Speaking to reporters, Butkevicius said he wanted to name the finance minister and foreign minister in the new government.
The parties have said they would aim to increase the minimum wage, make the tax system fairer and boost investment.
But economists say the new government will have little room to ease back on the austerity as Lithuania needs to retain the confidence of debt markets.
The country needs to raise 7.6 billion litas ($2.85 billion) in 2013, about 6.5 percent of projected gross domestic product.
Butkevicius has said he would be fiscally responsible and stick to the outgoing government's 2013 budget deficit target.
He told Reuters in an interview he hoped to seek entry to the euro zone for Lithuania in 2015 - a year later than Kubilius had planned.
Butkevicius said his would-be coalition partners backed his timetable, even if during campaigning they said the country should not rush to adopt the common crisis during the sovereign debt crisis.
"I think we will have the euro in 2015 ... I am optimistic," Butkevicius said.
In two rounds of elections, the first two weeks ago and the second on Sunday, the opposition won a combined 78 seats in the 141-seat parliament.
The Social Democrats won 38 seats and the Labour Party 29, while 11 went to the party of former president Rolandas Paksas. Kubilius's Homeland Union came second with 33 seats, but was isolated in parliament and has little hope of retaining power.
TIES WITH RUSSIA
Lithuania quit the former Soviet Union in 1991 and built ties with the West by entering the European Union and NATO in 2004.
With a 13 percent jobless rate, the Baltic state is one of the EU's poorest and the population has fallen below 3 million for the first time in more than two decades as thousands leave to find work abroad.
The government's drubbing at the ballot box contrasts with warm words abroad for having steered a more radical fiscal course than Greece and other euro zone states struggling with debt.
After a economic output collapsed by 15 percent in 2009 - the second-biggest decline in the EU after northern neighbor Latvia - Lithuania's gross domestic product rose 6 percent in 2011 and is expected to increase by about 3 percent this year.
Over the same period, the budget deficit fell to 5.5 percent of GDP in 2011 from 9.4 percent. The Kubilius government has drafted a 2013 budget with a 2.5 percent fiscal gap.
Butkevicius has said he backs better relations with Russia, which soured under the outgoing government in arguments over efforts to boost independence from gas from the Baltic state's former imperial master.
While backing the drive to boost energy independence, he wanted talks with Russia. "I think that relations between Lithuania and Russia will be better," he said.
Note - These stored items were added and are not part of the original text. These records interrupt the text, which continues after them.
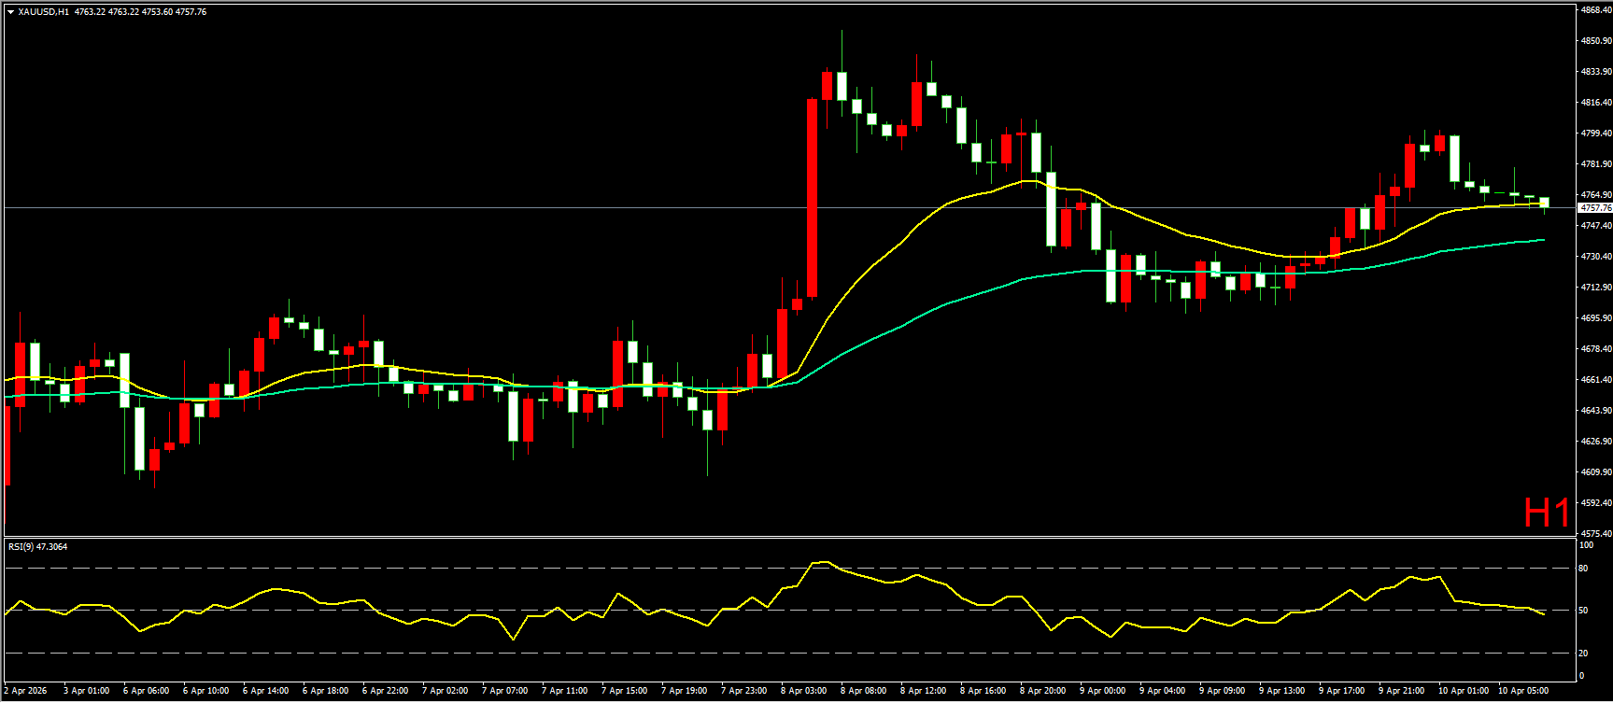Click the OHLC values after the chart title

140,12

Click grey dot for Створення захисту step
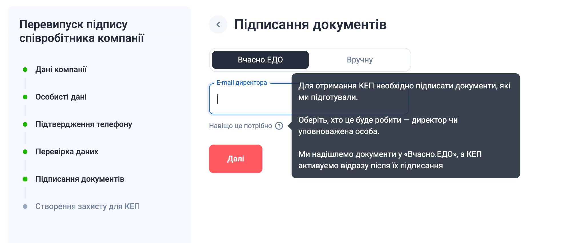25,206
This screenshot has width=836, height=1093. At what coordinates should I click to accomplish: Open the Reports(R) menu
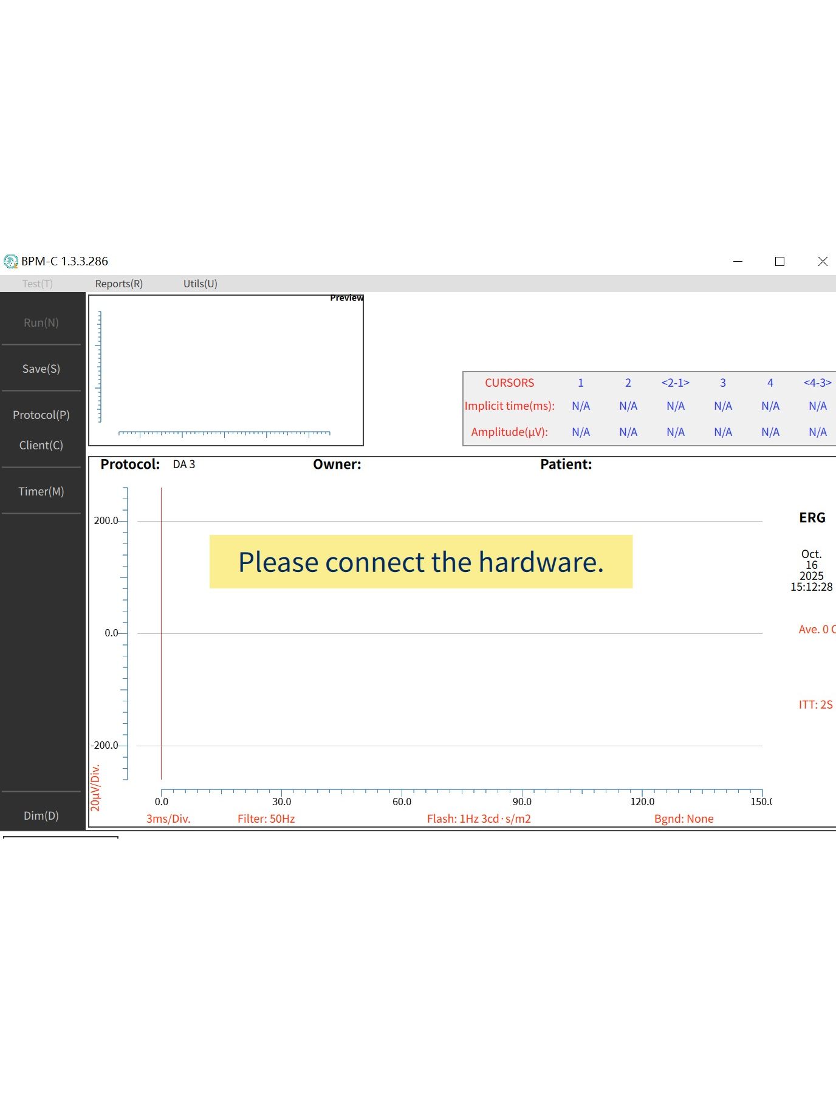(119, 284)
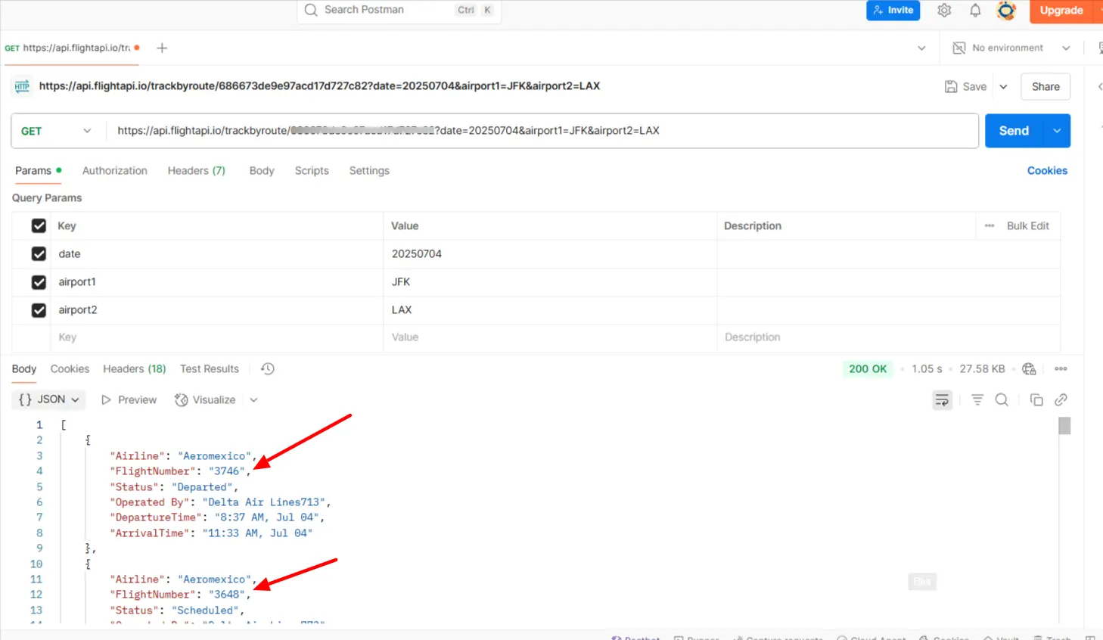Open the No environment selector
The height and width of the screenshot is (640, 1103).
[x=1011, y=48]
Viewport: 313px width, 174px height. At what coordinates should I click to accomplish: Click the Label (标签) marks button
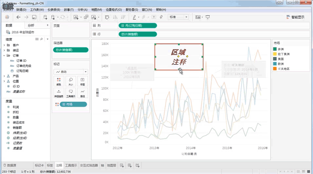coord(82,81)
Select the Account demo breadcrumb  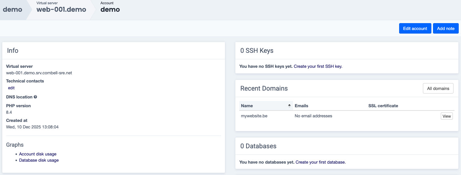tap(110, 9)
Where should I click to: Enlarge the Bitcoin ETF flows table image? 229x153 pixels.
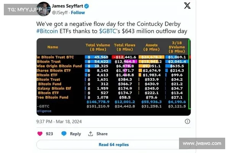[113, 77]
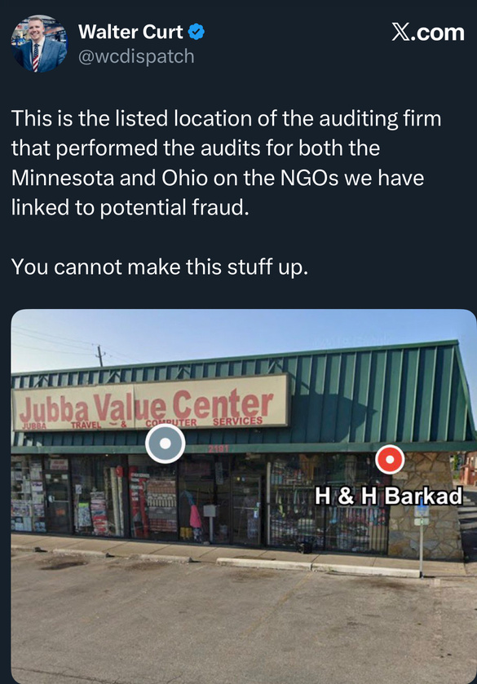Viewport: 477px width, 684px height.
Task: Click the stone wall beside the storefront
Action: pyautogui.click(x=426, y=508)
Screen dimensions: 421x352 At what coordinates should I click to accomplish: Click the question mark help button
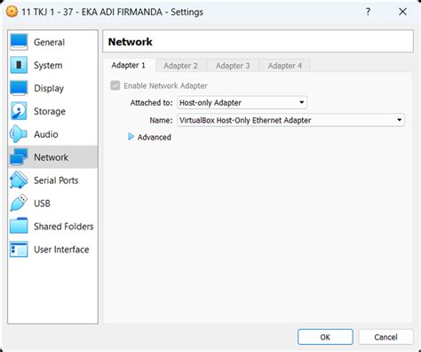368,12
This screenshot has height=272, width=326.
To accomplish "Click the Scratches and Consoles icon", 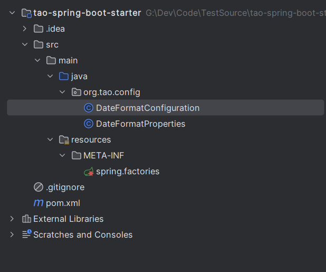I will point(26,235).
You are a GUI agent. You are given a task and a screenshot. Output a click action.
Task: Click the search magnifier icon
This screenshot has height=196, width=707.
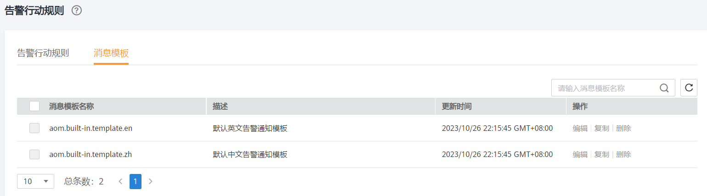tap(664, 88)
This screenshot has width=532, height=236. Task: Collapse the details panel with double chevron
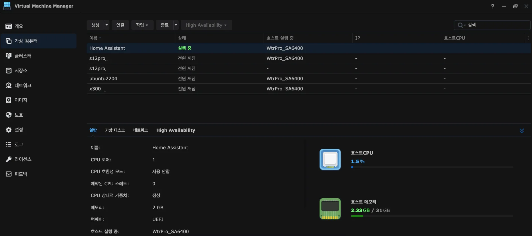click(522, 131)
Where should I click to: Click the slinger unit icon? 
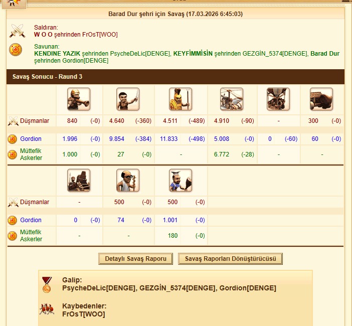pos(79,99)
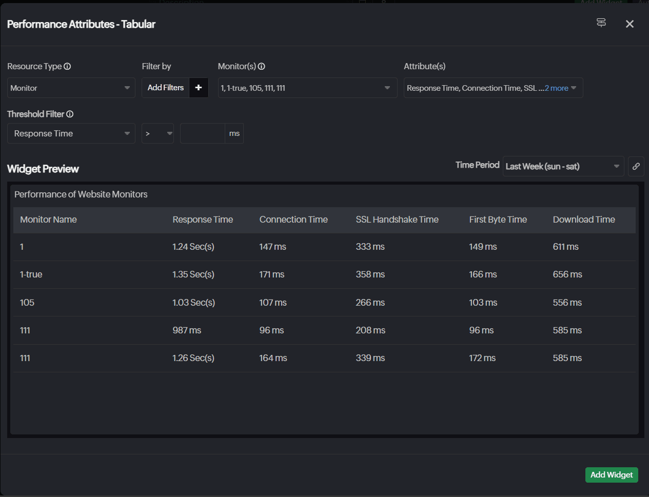Click the info icon beside Threshold Filter
The width and height of the screenshot is (649, 497).
click(x=70, y=114)
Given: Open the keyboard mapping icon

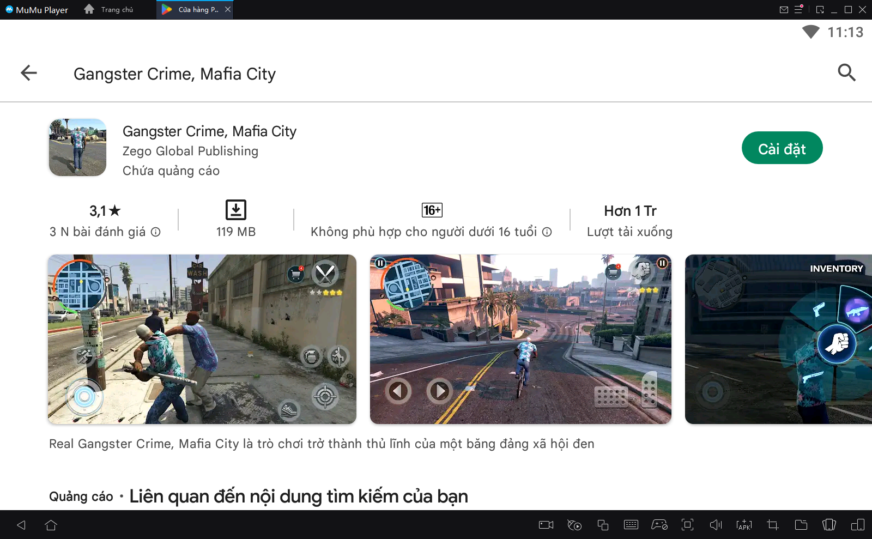Looking at the screenshot, I should (631, 525).
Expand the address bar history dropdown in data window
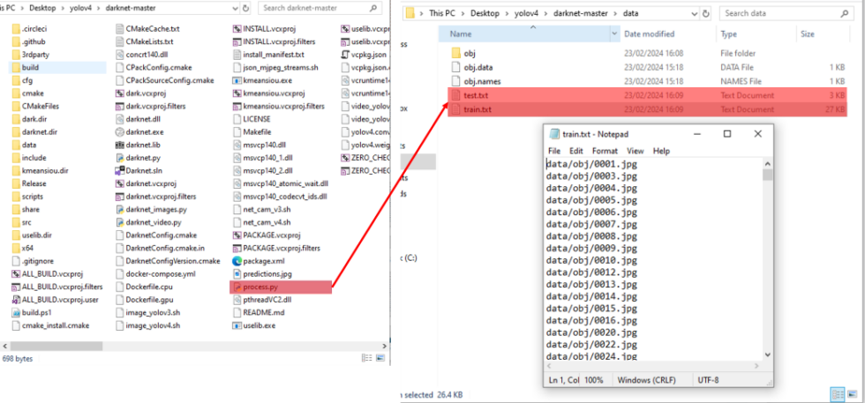Image resolution: width=865 pixels, height=403 pixels. pos(693,14)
On the budget front, Lithuania's politicians were aware pressure from the markets would not allow them to be too generous, said Lars Christensen, chief emerging markets analyst at Danish bank Danske Bank.
"I'm quite happy that this election, no matter the outcome, will not lead to crazy economic policies," Christensen said.
Lithuania takes the EU's rotating presidency in the second half of 2013 and must repay a 1 billion euro bond in March.